Rachel Creed dejó atrás el letrero que decía: SALIDA 8. PORTLAND WESTBROOK, puso el intermitente y condujo el Chevette de la Avis hacia la rampa de salida. Distinguía claramente el rótulo verde de un Holiday Inn recortándose sobre el cielo nocturno. Una cama, descanso. Poner fin a aquella tensión dolorosa e inexplicable. Y poner fin también —momentáneamente al menos— a su aflicción por la pérdida de su hijo. Ella comparaba aquella pena a lo que se siente después de una extracción dentaria múltiple. Al principio, el dolor está dormido, pero notas su presencia; está agazapado como un gato, dispuesto a saltar sobre ti. Y cuando se te pasa el efecto de la novocaína, ah, amigo, no quedas defraudado, desde luego.
«Él dijo que había sido enviado a avisar…, pero que no podía intervenir. Dijo que estaba cerca de papá, porque se encontraban juntos cuando su alma fue desencarnada».
«Jud sabe algo, pero no quiere decírmelo. Ocurre algo, sí, pero…, ¿qué?».
«¿Suicidio? ¿Louis, suicidarse? No; no lo creo. Pero estaba mintiendo, se le notaba en los ojos… Oh, mierda, lo tenía escrito en la cara, así como si quisiera que me diera cuenta… y le disuadiera…, porque una parte de él tenía miedo, mucho miedo… ¿Miedo, Louis? ¡Él nunca tiene miedo!».
Rachel dio un brusco golpe de volante hacia la izquierda y el Chevette respondió con todo el brío de los coches pequeños entre un chirrido de neumáticos. Rachel pensó que iba a volcar. Pero no fue así y, segundos después, volvía a circular hacia el norte. Atrás quedaban la Salida 8 y el rótulo invitador del Holiday Inn. Apareció un nuevo indicador. Las letras fosforescentes parpadeaban en la oscuridad. PRÓXIMA SALIDA CARRETERA 12 CUMBERLAND CUMBERLAND CENTRO JERUSALEM’S LOT FALMOUTH FALMOUTH EXTRARRADIO. «Jerusalem’s Lot —pensó Rachel distraídamente—, qué nombre tan raro. No sé por qué, no resulta agradable… Ven a dormir a Jerusalem»[8].

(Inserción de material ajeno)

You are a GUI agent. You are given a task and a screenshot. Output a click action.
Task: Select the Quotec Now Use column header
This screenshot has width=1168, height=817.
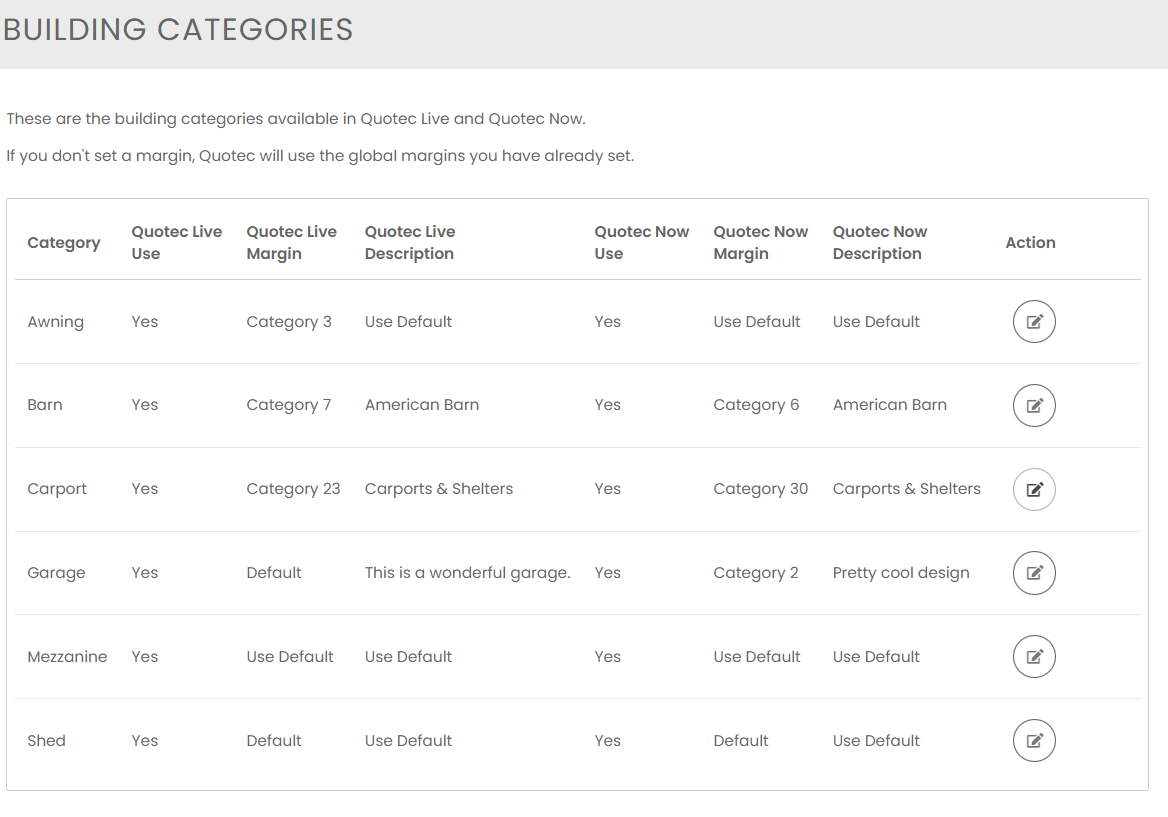(x=641, y=243)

Pero esta noche no dormiría. A pesar de la recomendación de Jud, estaba decidida a seguir viaje. Jud sabía lo que ocurriría y le había prometido solucionarlo; pero el hombre tenía ochenta y tantos años y hacía tres meses que había perdido a su mujer. Ella no confiaba en Jud. Nunca debió consentir que Louis la sacara de casa de aquel modo, pero la muerte de Gage le había debilitado la voluntad. Y Ellie, con la foto de Gage, siempre en la mano y su carita de angustia… era la cara de una criatura que acaba de escapar de un tornado o de un repentino bombardeo bajo un cielo claro y azul. Hubo momentos, durante aquellas largas horas de insomnio, en los que deseó odiar a Louis por aquel dolor que había engendrado en ella y por no brindarle el consuelo que necesitaba (ni permitir que ella le consolara a él), pero no podía. Aún le quería demasiado. Y estaba tan pálido… en vilo.
La aguja del indicador de velocidad del Chevette rozaba los noventa kilómetros. Un kilómetro y medio cada minuto. Dentro de dos horas y cuarto, en Ludlow… Quizá aún llegara antes del amanecer.
A tientas, buscó la radio, la conectó y encontró una emisora de Portland que transmitía un programa de rock. Aumentó el volumen y se puso a tararear la canción, para mantenerse despierta. Al cabo de media hora, la emisora empezó a oscilar y Rachel volvió a sintonizar una estación de Augusta, bajó el cristal de la ventanilla para que entrase el viento de la noche.
Aquella noche que parecía no tener fin.